> [Exercise]
Could you print out, unchanged, the records below, starting with the line that contains "Given: Click the Половой" and going on through the line that contains "will click(x=1454, y=387).", with both of those lines included?

□ □ □ □ □ □ □

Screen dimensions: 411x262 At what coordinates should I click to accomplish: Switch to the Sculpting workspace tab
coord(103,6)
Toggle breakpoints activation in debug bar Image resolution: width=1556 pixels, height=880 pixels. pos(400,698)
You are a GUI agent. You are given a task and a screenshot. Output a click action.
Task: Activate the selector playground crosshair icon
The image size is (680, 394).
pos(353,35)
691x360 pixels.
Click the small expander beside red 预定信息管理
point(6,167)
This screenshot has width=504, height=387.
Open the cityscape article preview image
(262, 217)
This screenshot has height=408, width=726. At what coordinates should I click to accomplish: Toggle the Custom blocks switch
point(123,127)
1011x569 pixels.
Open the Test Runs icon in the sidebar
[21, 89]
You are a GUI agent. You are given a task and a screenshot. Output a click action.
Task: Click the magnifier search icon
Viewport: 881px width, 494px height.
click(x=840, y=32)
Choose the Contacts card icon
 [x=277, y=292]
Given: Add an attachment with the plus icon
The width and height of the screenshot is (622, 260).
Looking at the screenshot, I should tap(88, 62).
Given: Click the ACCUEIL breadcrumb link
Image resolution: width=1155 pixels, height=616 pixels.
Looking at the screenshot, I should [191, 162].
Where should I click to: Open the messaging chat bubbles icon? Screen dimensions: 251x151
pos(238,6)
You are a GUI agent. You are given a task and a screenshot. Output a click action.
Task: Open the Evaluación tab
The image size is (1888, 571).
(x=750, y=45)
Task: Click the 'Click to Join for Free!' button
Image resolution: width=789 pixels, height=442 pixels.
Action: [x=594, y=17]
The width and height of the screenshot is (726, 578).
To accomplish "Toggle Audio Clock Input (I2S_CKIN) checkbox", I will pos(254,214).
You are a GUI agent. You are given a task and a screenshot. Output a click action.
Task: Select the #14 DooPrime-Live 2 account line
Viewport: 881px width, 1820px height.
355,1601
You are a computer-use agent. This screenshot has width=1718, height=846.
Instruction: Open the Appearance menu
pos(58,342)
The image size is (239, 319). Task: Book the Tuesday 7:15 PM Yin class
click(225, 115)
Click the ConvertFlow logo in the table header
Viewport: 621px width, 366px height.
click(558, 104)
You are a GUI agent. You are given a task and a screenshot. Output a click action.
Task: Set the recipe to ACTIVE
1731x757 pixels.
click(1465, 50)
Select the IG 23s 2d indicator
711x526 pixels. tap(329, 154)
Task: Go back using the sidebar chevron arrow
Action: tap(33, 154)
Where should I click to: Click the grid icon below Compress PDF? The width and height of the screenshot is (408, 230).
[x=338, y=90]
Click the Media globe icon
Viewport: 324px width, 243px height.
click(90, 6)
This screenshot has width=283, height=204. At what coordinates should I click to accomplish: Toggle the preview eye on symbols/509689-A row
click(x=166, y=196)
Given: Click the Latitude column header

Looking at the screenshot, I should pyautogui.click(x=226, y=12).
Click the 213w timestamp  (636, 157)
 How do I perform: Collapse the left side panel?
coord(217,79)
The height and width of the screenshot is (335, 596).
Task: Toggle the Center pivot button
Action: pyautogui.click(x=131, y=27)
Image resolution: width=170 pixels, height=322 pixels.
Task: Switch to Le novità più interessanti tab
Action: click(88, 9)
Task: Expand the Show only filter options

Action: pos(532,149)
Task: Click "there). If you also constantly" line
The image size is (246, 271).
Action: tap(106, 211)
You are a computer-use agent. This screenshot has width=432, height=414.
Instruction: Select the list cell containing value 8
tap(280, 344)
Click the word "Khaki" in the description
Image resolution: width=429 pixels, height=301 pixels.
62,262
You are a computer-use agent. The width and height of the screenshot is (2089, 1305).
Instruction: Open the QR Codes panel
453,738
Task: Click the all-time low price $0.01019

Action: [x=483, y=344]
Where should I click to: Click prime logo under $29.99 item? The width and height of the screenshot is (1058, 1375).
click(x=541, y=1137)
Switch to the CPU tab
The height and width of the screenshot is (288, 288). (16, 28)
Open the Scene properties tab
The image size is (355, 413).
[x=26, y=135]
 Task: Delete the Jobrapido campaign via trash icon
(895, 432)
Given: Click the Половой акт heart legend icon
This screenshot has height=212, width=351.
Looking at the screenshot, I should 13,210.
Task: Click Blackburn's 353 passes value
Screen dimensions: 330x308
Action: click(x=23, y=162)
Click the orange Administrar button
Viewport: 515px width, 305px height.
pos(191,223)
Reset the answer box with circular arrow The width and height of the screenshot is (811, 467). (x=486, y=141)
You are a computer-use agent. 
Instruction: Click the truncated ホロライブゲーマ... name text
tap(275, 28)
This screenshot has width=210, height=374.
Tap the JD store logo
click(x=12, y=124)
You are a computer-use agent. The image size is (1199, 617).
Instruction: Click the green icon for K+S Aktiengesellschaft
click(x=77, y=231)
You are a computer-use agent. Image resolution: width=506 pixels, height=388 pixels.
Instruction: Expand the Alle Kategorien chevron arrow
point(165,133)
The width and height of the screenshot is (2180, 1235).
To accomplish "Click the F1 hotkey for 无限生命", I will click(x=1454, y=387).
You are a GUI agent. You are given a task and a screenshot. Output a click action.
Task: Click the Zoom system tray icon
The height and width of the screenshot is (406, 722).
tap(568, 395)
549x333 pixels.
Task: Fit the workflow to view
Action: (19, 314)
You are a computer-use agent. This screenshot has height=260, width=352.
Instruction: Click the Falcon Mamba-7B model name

□ □ □ □ □ □ □

> [Expected answer]
Given: Click the Половой акт heart legend icon
This screenshot has height=212, width=351.
Looking at the screenshot, I should 13,210.
Task: Click Blackburn's 353 passes value
Screen dimensions: 330x308
Action: click(x=23, y=162)
Click the orange Administrar button
Viewport: 515px width, 305px height.
pos(191,223)
Reset the answer box with circular arrow The width and height of the screenshot is (811, 467). (x=486, y=141)
You are a computer-use agent. 
Instruction: Click the truncated ホロライブゲーマ... name text
tap(275, 28)
This screenshot has width=210, height=374.
Tap the JD store logo
click(x=12, y=124)
You are a computer-use agent. The image size is (1199, 617).
Instruction: Click the green icon for K+S Aktiengesellschaft
click(x=77, y=231)
You are a computer-use agent. Image resolution: width=506 pixels, height=388 pixels.
Instruction: Expand the Alle Kategorien chevron arrow
point(165,133)
The width and height of the screenshot is (2180, 1235).
To accomplish "Click the F1 hotkey for 无限生命", I will click(x=1454, y=387).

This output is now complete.